Les personnages sont attachants et l’auteur prend bien le temps d’en mettre en valeur les ressorts, les motivations. De fait, s’il s’agissait de faire un résumé du roman, il n’en resterait à peu de choses près que les seuls personnages.
p. 387
L’aube, le premier don du ciel au monde. Des promesses, le réconfort, la guérison après le dur passage de la nuit. Après des ténèbres assiégées par des bêtes féroces, réelles ou imaginaires, et les terreurs, et des hommes violents et sauvages. Après une cécité qui peut vous jeter dans un fossé, dans un marais, au bas d’une falaise, ou dans les serres et sous le pouvoir des esprits qui peuvent rôder dehors, avides de malice.
La pâle lueur du matin avait mis fin à ces craintes pendant des siècles, des millénaires, quels que fussent les dangers qui accompagnaient le jour.

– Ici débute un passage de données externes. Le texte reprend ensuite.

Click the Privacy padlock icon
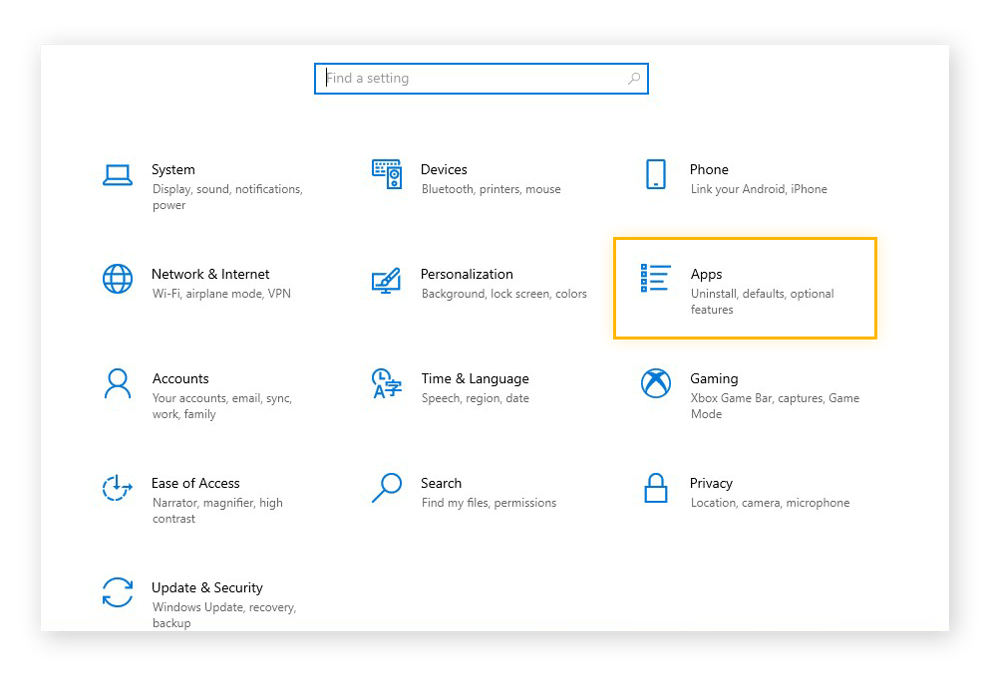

On poussait les volets qui claquaient, on tirait les rideaux, on débarrait portes et fenêtres des échoppes, les portes de la cité, ouvertes à double battant, laissaient entrer hommes et femmes dans l’offrande du jour.
D’un autre côté — il y en a toujours un autre, dans la vie —, dans la lumière du jour, l’intimité devient bien plus difficile à obtenir : échapper aux regards importuns, trouver du silence pour méditer, ou le réconfort de larmes discrètes sur un oreiller — de l’amour fait en secret, sur cet oreiller, avant, ou après. Une monnaie bien plus rare, dans la claire lumière.
Il est plus difficile, beaucoup plus difficile, de se cacher et de ne pas être découvert.
p. 417
De l’Advil, des feuilles de sorbier, un écran surnaturel, le bracelet de sa tante. Pas très efficace, ensemble ou séparément.